Endoscopic spine surgery and unilateral laminectomy are two well-established procedures. Studies and reports focused on endoscopic laminectomy are rare. In the current study, we retrospectively reviewed 38 cases with CLCSS and analyzed the clinical effect. The JOA scores and ODI scores improved significantly at 1 month after operation. After 3 months, the lumbar spine function tended to be stable. DSCA less than 70 mm2 has been previously suggested to represent critical stenosis on MRI images.18 The average area of DSCA before operation was 55.7 mm2 (<70 mm2) and reached 117 mm2 1 month after operation. The DSCA was over 100 mm2 at different time points after operation. The DSCA was nearly 100% larger than that before operation, and the decompression effect was obvious. ROM activity decreased at 1 month after surgery compared with that before operation (P < 0.05). It was considered that the lumbar motion decreased as a result of wearing the abdominal belt for 1 month. In addition, ROM improved from 6 months to the last follow-up (P < 0.05), which may be attributed to relief of lower back pain symptoms. Generally speaking, the lumbar function and symptom relief after surgery were significant, so endoscopic laminectomy is indicated to be feasible and safe.

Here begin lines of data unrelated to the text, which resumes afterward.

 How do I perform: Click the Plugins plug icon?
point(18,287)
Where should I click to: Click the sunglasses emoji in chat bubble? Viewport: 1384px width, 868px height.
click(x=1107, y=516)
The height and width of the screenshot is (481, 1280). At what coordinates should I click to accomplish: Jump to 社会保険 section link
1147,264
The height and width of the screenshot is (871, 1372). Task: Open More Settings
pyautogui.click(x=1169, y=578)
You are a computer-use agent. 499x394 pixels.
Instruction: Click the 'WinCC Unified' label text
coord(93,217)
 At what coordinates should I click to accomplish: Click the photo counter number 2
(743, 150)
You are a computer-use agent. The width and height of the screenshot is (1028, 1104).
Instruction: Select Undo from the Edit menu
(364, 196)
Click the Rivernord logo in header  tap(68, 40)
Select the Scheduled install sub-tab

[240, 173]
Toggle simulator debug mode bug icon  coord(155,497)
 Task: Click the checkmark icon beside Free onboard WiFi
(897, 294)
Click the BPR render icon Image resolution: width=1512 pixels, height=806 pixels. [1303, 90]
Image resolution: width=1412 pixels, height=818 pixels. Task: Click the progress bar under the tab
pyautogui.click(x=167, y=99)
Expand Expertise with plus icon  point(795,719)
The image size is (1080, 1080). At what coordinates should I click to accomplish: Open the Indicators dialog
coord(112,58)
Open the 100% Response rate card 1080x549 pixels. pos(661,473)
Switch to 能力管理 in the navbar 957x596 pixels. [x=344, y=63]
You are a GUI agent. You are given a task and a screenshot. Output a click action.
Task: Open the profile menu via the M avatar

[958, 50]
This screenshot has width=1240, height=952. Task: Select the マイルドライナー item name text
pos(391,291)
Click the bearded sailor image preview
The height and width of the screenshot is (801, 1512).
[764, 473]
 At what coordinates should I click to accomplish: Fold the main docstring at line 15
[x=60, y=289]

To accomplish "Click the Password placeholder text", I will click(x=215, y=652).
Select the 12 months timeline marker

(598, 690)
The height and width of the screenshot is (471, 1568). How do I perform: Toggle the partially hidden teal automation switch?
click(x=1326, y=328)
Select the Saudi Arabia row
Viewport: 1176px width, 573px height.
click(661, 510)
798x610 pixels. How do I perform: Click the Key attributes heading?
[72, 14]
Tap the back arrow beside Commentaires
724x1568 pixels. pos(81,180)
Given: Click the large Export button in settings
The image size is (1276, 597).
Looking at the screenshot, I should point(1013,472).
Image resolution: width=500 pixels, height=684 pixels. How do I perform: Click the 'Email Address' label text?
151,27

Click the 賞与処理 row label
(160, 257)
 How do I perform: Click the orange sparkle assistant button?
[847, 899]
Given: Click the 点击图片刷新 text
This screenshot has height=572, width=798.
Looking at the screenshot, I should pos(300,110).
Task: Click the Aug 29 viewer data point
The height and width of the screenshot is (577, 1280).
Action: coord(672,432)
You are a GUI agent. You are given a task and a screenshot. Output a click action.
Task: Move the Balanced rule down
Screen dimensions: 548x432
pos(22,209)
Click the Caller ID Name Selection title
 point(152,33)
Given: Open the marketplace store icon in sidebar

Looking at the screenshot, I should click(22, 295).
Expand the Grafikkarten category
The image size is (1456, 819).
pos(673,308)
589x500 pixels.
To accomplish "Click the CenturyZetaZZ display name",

For lumbar spinal stenosis combined with lumbar disc herniation, the operation also achieved positive effects, but because of the relatively small number of cases, it has not been included in the systematic study. In addition, endoscopic treatment of lumbar spinal stenosis combined with lumbar instability is still controversial.19 In the process of designing the experiment, considering the consistency and comparability of the experiment, we selected patients with single-segment central lumbar spinal stenosis to conduct a comparative study, and satisfactory therapeutic outcomes were obtained. With the increase in surgical cases and types, we will gradually include other types of lumbar spinal stenosis into the study.
In conclusion, endoscopic laminectomy is effective, less invasive, and safe for central lumbar canal spinal stenosis.
- Endoscopic spinal surgery has been widely used in the treatment of various lumbar diseases, but less used in the treatment of lumbar spinal stenosis.
- Endoscopic laminectomy can simulate the decompression by open surgery for patients with central lumbar canal spinal stenosis.
- Endoscopic laminectomy is less invasive, effective, and safe for central lumbar canal spinal stenosis.